Start of Information provided

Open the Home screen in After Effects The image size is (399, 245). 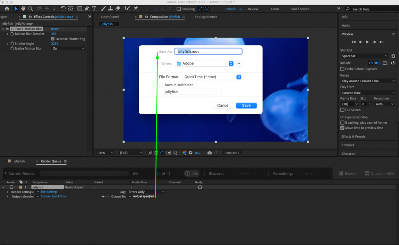click(x=6, y=9)
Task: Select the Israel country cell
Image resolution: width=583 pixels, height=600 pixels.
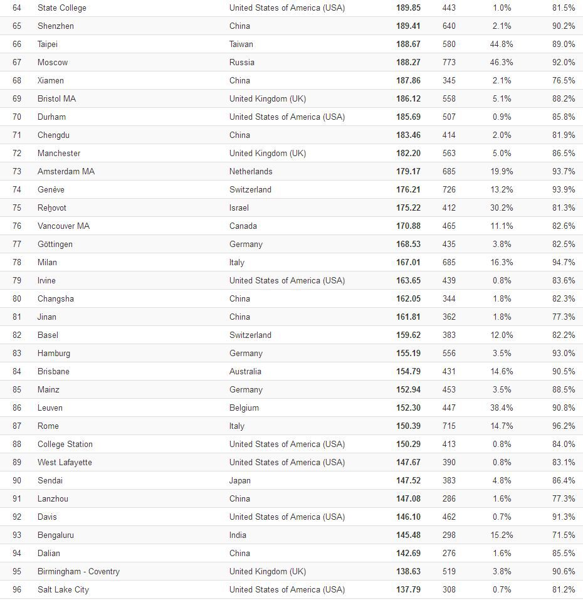Action: coord(239,208)
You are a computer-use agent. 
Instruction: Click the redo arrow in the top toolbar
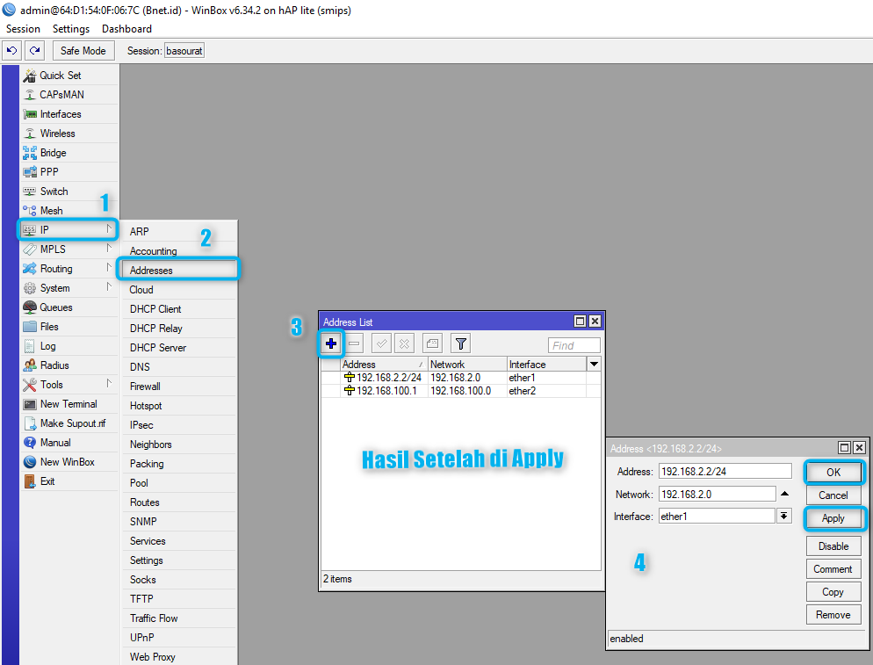pyautogui.click(x=33, y=50)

End of Information provided

• Description of the task: Could you write out verbatim only those lines that run from the line containing "Image resolution: width=583" through the end of the listing above, both included, without the pictures?

• Your solution:
Image resolution: width=583 pixels, height=600 pixels.
Action: coord(239,208)
You are a computer-use agent. 
Instruction: Click the redo arrow in the top toolbar
pyautogui.click(x=33, y=50)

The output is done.